=== What to work on ===
Substitute "position" for "location" in the listing, from the line with "Image resolution: width=1814" up to and including the line with "(260, 251).", and return only those lines with nothing else changed. Omit the pictures from your answer.

Data for this task: Begin

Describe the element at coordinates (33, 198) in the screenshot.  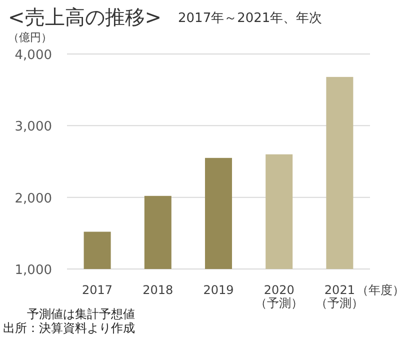
I see `y-tick-label: 2,000` at that location.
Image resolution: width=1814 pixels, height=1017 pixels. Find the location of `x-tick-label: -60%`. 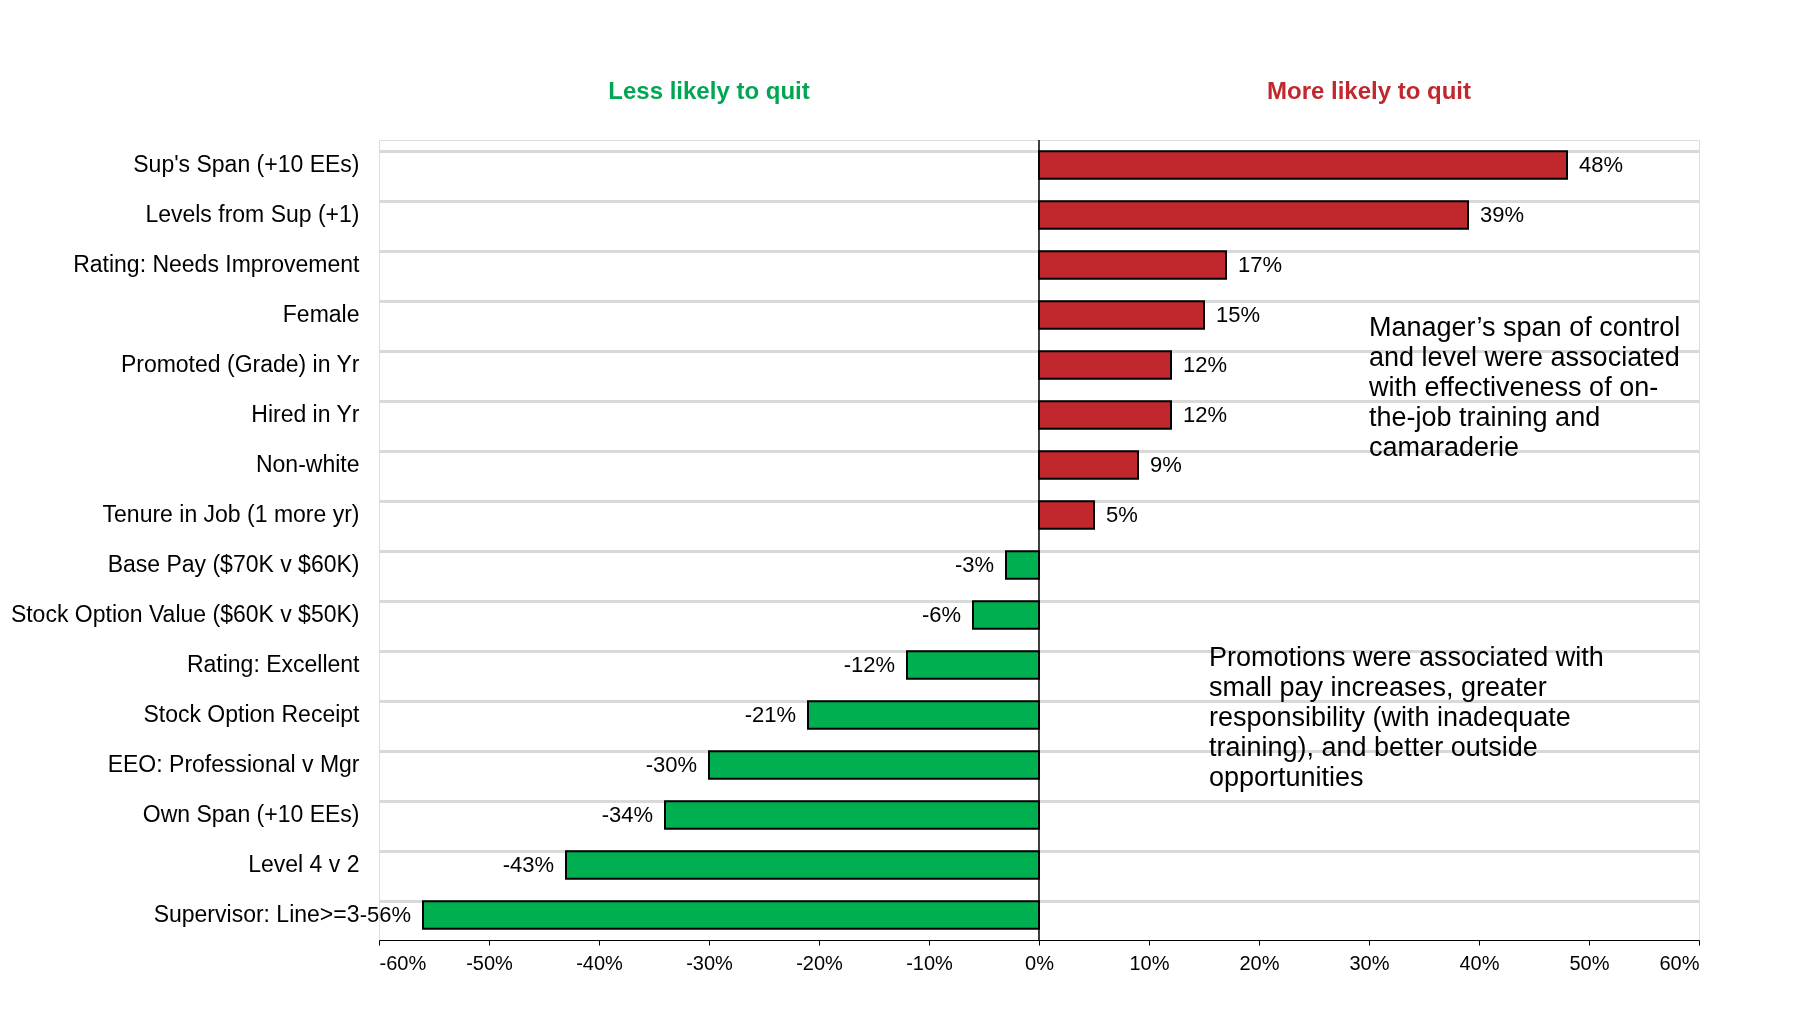

x-tick-label: -60% is located at coordinates (403, 962).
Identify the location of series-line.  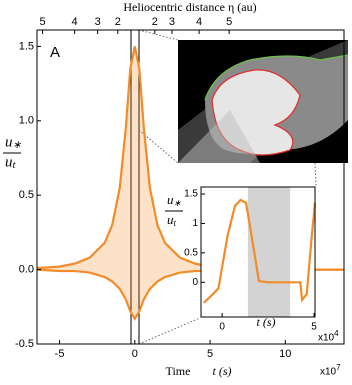
(260, 251).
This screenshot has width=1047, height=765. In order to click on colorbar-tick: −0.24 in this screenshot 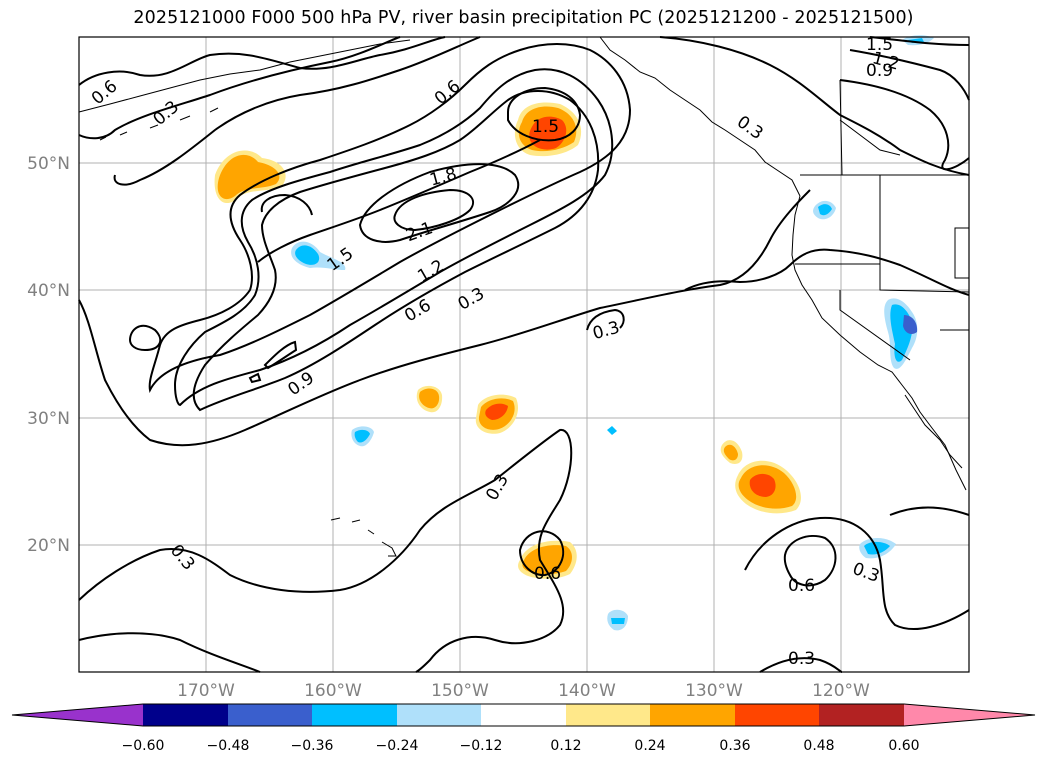, I will do `click(398, 746)`.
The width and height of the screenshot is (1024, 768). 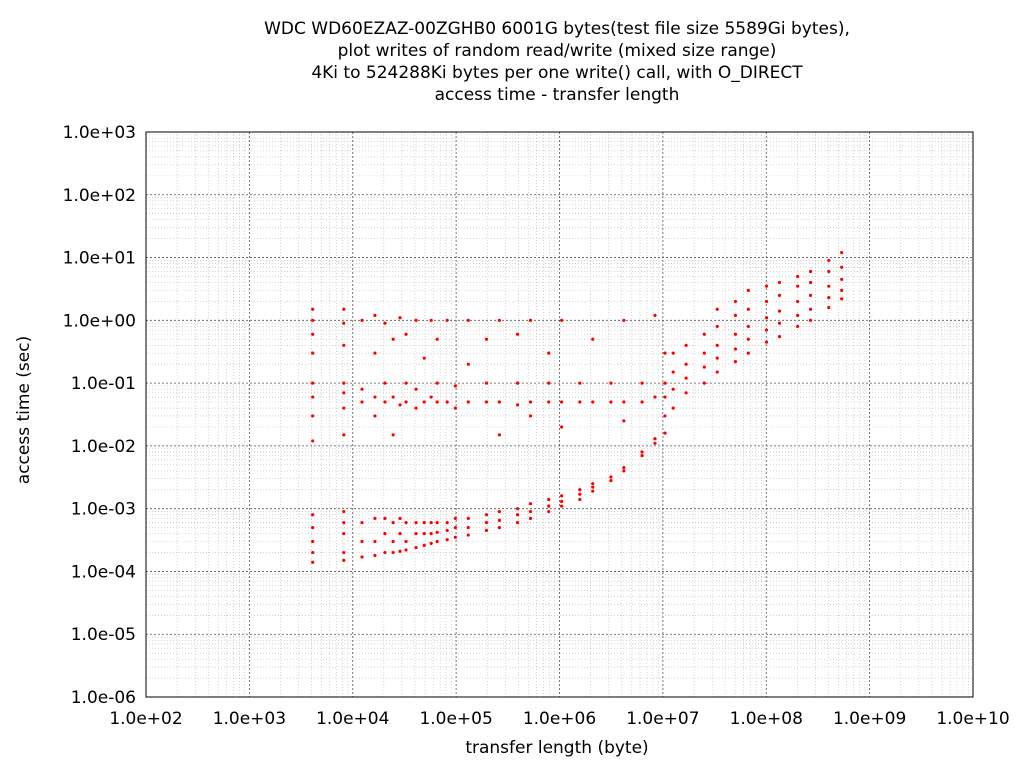 I want to click on y-axis-label: access time (sec), so click(x=24, y=410).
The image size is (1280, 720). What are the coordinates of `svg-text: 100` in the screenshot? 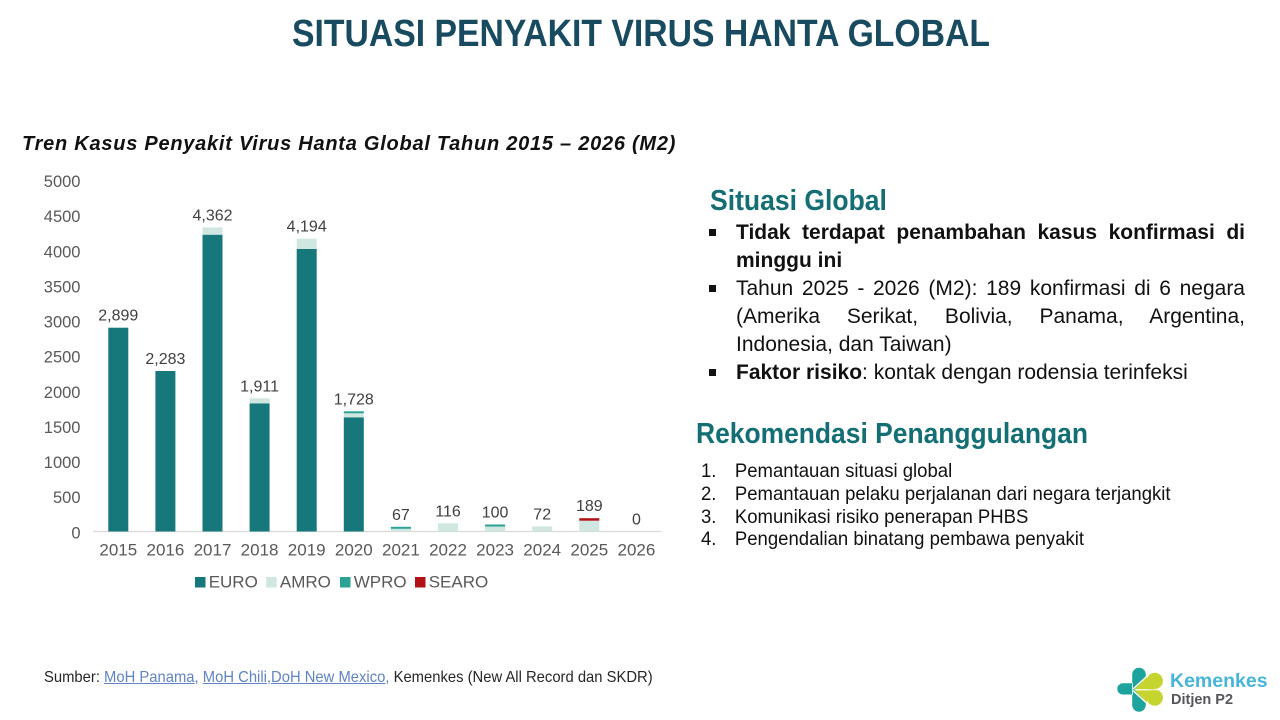 It's located at (496, 514).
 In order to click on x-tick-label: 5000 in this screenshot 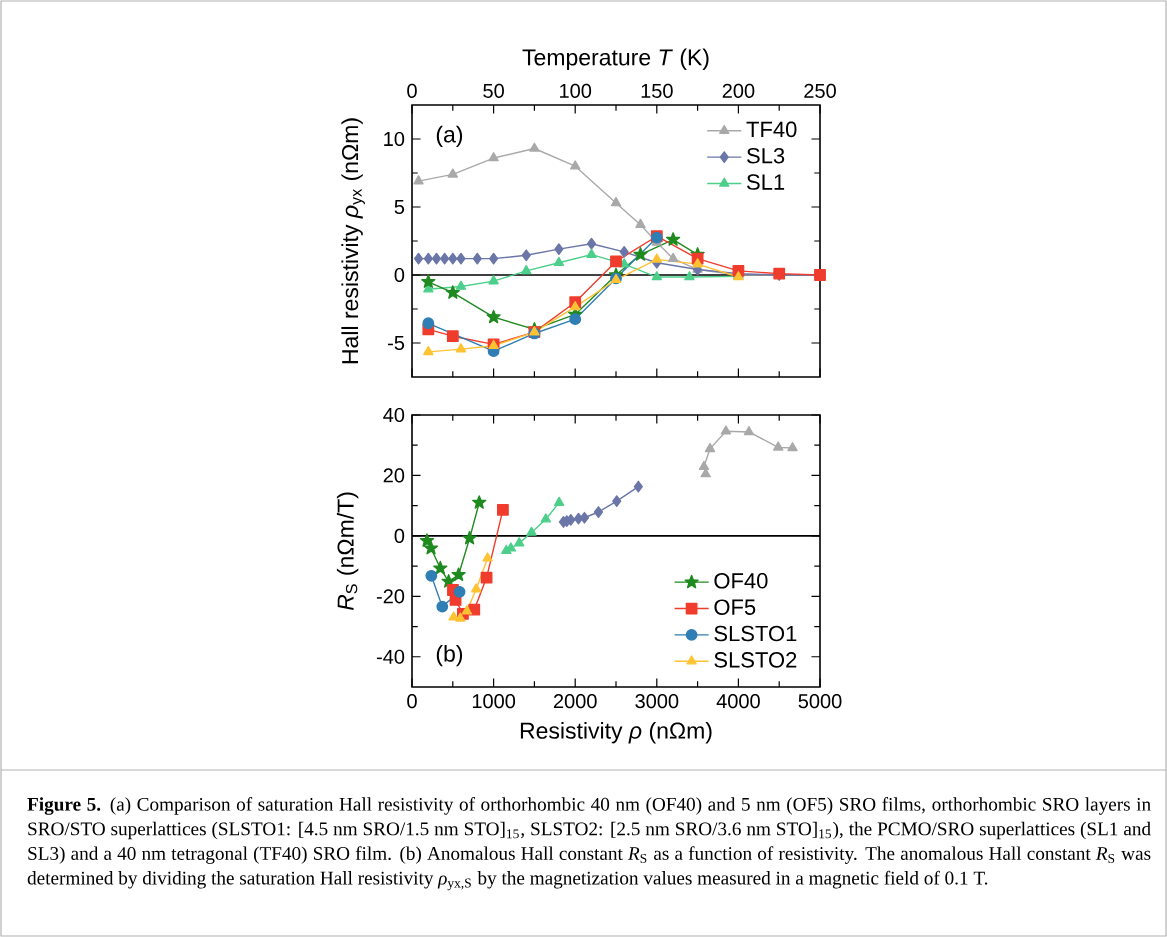, I will do `click(820, 702)`.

Data for this task: End

=== Solution to this task ===
Image resolution: width=1814 pixels, height=1017 pixels. Find the position of `x-tick-label: -60%`. 

x-tick-label: -60% is located at coordinates (403, 962).
Identify the position of series-line.  
(260, 251).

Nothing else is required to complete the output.